Cross Channel Marketing from a Mobile Point of View
Social media is all the rage among B-to-C (business-to-customer) and B-to-B (business-to-business) marketers alike. Every company senses the need to possess a Facebook page and Twitter account, and drive as many customers to participate in these social communities as possible. Consumers are increasingly updating their Facebook statuses via mobile. Twitter, of course, is rooted in SMS text messaging. Smartphones capable of rich web experiences and portable email will become standard fare among all consumers – it’s only a matter of time. If they are not already, marketers will be chasing moving targets – or, consumers constantly “on the go.”
Such is the state of marketing that a new category of software has entered the lexicon — Cross Channel Marketing, or as Forrester Research calls it, Cross-Channel Campaign Management, or CCCM. Another technology analyst firm, Aberdeen Group, calls it by the same name, and Gartner Group refers to it as CRM Multi-Channel Campaign Management. It’s the real deal.
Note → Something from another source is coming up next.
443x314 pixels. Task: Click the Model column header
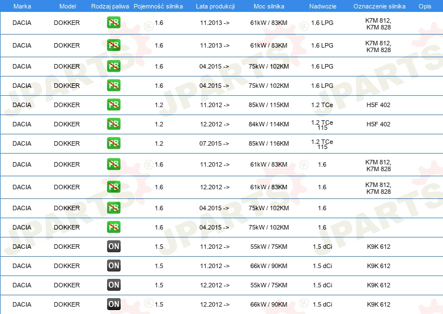[x=67, y=6]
While B-to-B marketers have long been targets of Customer Relationship Management (CRM) vendor messages of 360-degree customer visibility and multi-channel marketing, such concepts are a lot newer to B-to-C marketers more typically focused on brand-based activities or traditional mass media.
Not only are the concepts newer, but the challenge is a good deal more difficult to address successfully. Consumers engage with channels such as mobile, social media and email often in real time and simultaneously – and on a large scale. Marketers who target these channels in isolation without consideration of the others risk that marketing sin all too familiar to the B-to-B marketer – an irrelevant or inconsistent experience that turns off customers or worse, makes them defect to a competitor. CCCM hopes to address this problem by abstracting the concept of a marketing campaign from channels of interaction.
The Cross Channel Gold Rush
For that reason, those CRM vendors I mentioned plus others with backgrounds in email, are rushing to help their B-to-C customers orchestrate digital marketing efforts across channels. With a foundation in channels other than social media or mobile, these providers are attempting to “tack on” digital channels as a way of tapping into demand for cross channel solutions.